La normativa che regola il regime sanzionatorio relativo alla fattispecie sopra menzionata, è disciplinata dall’art.116, comma 8, della Legge n.388/200, nella quale vengono dettagliate ai punti a) e b) le conseguenze derivanti dal mancato (o parziale) pagamento dei contributi o premi dovuti alle gestioni previdenziali ed assistenziali. Nello specifico, si prevede che:

a) “nel caso di mancato o ritardato pagamento di contributi o premi, il cui ammontare è rilevabile dalle denunce e/o registrazioni obbligatorie, al pagamento di una sanzione civile, in ragione d'anno, pari al tasso ufficiale di riferimento maggiorato di 5,5 punti; la sanzione civile non può essere superiore al40 per cento dell'importo dei contributi o premi non corrisposti entro la scadenza di legge;

b) in caso di evasione connessa a registrazioni o denunce obbligatorie omesse o non conformi al vero, cioè nel caso in cui il datore di lavoro, con l'intenzione specifica di non versare i contributi o premi, occulta rapporti di lavoro in essere ovvero le retribuzioni erogate, al pagamento di una sanzione civile, in ragione d'anno, pari al 30 per cento; la sanzione civile non può essere superiore al 60 per cento dell'importo dei contributi o premi non corrisposti entro la scadenza di legge (...)”.

Tali ipotesi si applicano a quei soggetti che ricoprono la carica di datori di lavoro e/o committenti, e lavoratori autonomi in relazione alla diversa tipologia di adempimenti previsti per ciascuna Gestione previdenziale.
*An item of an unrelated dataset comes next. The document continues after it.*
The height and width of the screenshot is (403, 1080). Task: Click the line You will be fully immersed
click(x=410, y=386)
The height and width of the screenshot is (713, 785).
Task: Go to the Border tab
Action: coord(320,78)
Sulla fattispecie delineata al punto b), è intervenuta anche la Corte di Cassazione con la sentenza n.28966 del 27 dicembre 2011 chiarendo gli elementi che concorrono a definire l’ipotesi di evasione. Secondo i Giudici di legittimità l’elemento oggettivo dell’occultamento si instaura non solo nell’ipotesi di assoluta mancanza “di qualsivoglia elemento documentale che renda possibile l’eventuale accertamento della posizione lavorativa o delle retribuzioni”, ma anche nel caso in cui la denuncia obbligatoria all’Istituto risulta non presentata, incompleta o non veritiera. Di conseguenza, l’omissione, l’infedeltà e la tardiva presentazione delle denunce obbligatorie rientrano nell’ipotesi di evasione. Mentre, il carattere soggettivo, secondo la Corte, è rappresentato dall’elemento psicologico dell’intenzionalità o volontà di commettere l’omissione o l’infedele denuncia. Rimane a carico del soggetto inadempiente dimostrare l’assenza dell’intento fraudolento.

 

Quindi, in generale, a fronte della consolidata giurisprudenza della Suprema Corte, si è soliti ritenere che nel caso di omessa o infedele denuncia si è sempre in presenza di una fattispecie di evasione, ma rimane a carico del soggetto inadempiente provare il mancato intento fraudolento, con conseguente accusa di sola omissione.

 

Infine, il secondo capoverso della lettera b) dell’art.116, prevede il caso in cui la denuncia della situazione debitoria venga effettuata spontaneamente prima di contestazioni o richieste da parte degli enti impositori. Le sanzioni civili applicate sono quelle previste per l’omissione solo se il pagamento dei contributi o premi avvenga entro dodici mesi dal termine stabilito e sempreché il versamento dei contributi o premi sia effettuato entro trenta giorni dalla denuncia stessa.